The reply should consist solely of the lines from the one that holds "Task: Open Estadísticas" through the last line of the material, reproduced exactly; no pictures belong in it.

.....

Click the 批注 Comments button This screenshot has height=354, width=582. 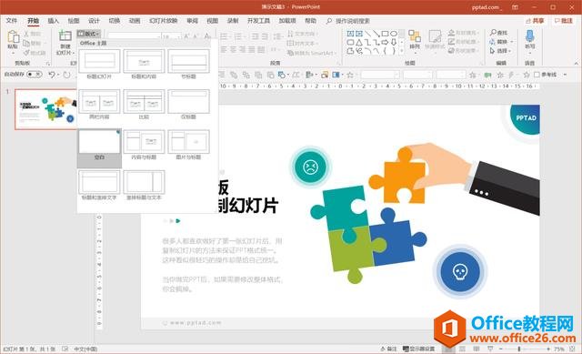pyautogui.click(x=564, y=21)
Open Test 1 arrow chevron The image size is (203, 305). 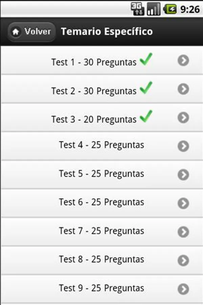[x=183, y=61]
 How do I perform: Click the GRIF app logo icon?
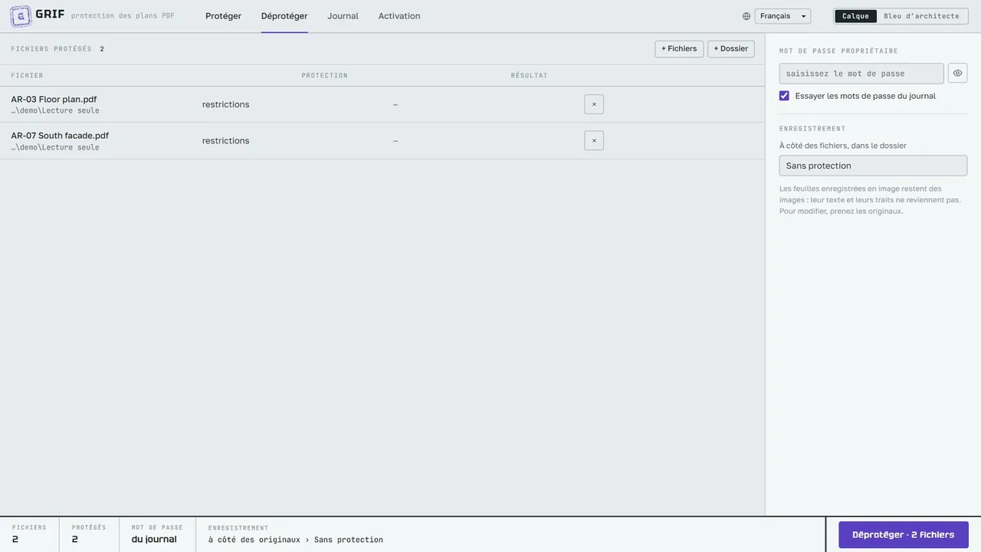click(x=21, y=16)
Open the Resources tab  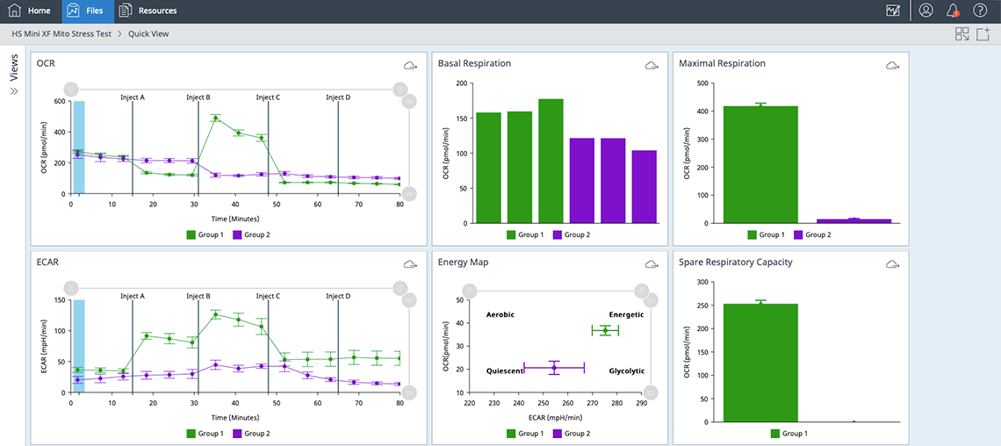(148, 11)
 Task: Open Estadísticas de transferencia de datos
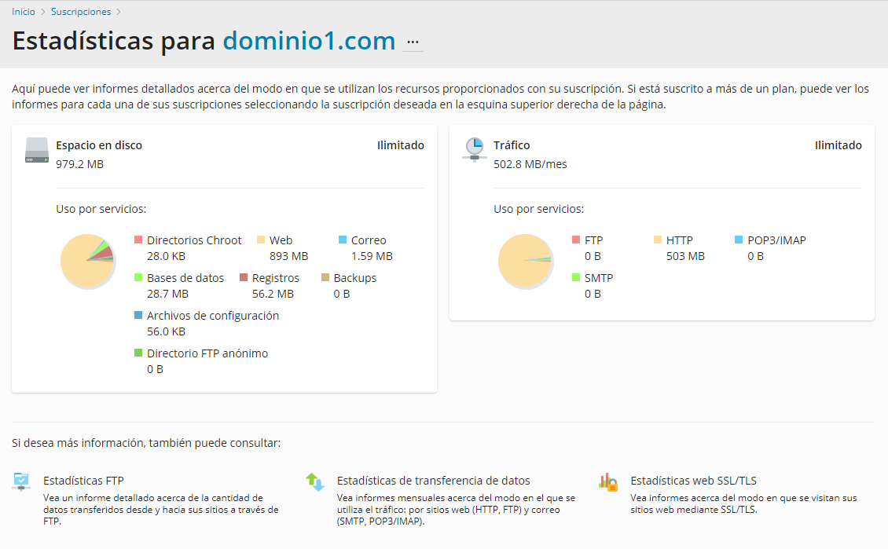[433, 481]
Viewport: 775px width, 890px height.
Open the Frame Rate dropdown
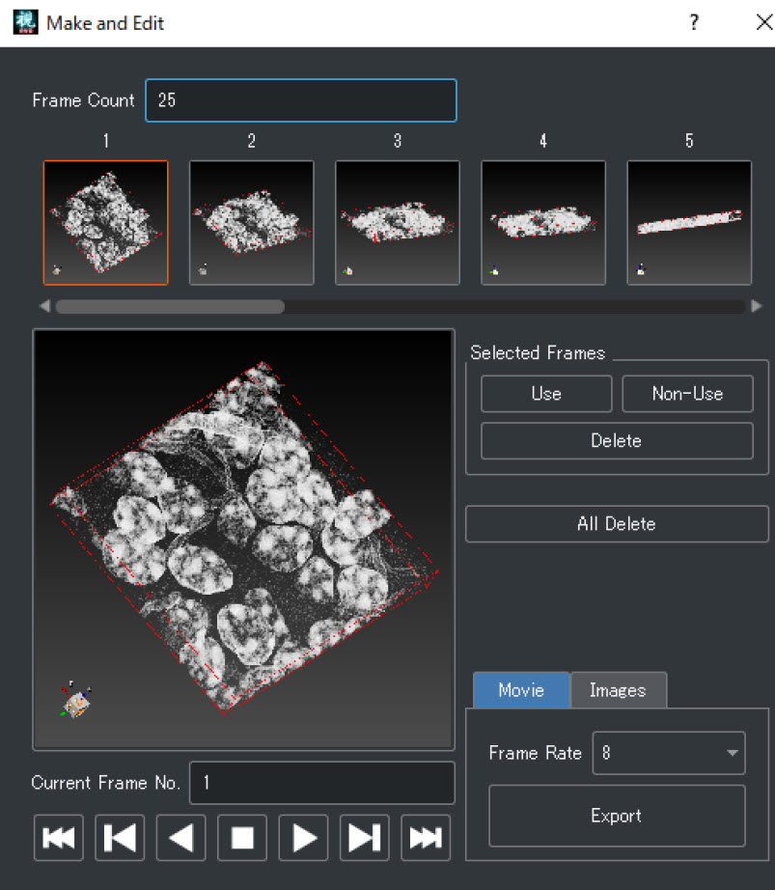click(x=669, y=753)
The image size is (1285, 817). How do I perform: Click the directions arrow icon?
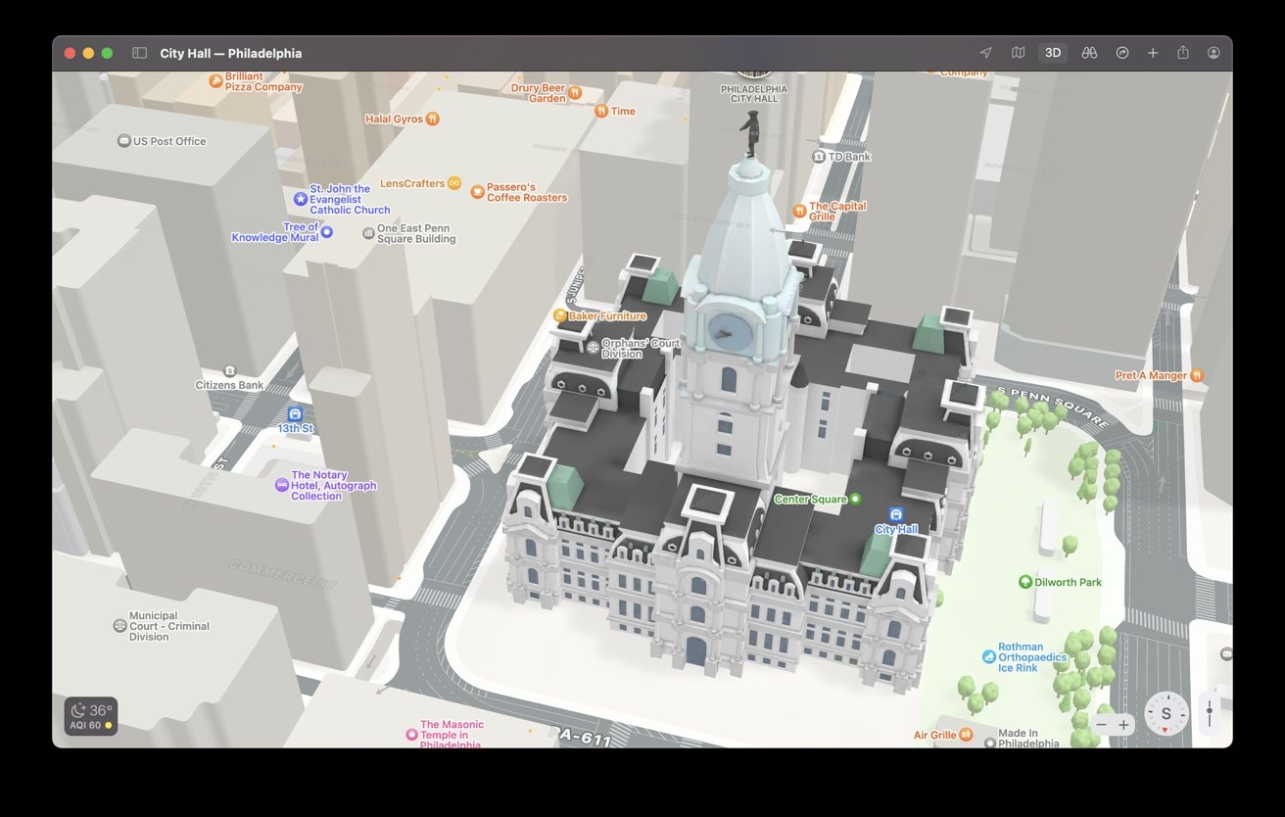(x=1122, y=53)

.....

Solution to this problem:
 Task: Open Estadísticas de transferencia de datos
[433, 481]
Viewport: 775px width, 890px height.
Open the Frame Rate dropdown
click(x=669, y=753)
The image size is (1285, 817). How do I perform: Click the directions arrow icon?
(x=1122, y=53)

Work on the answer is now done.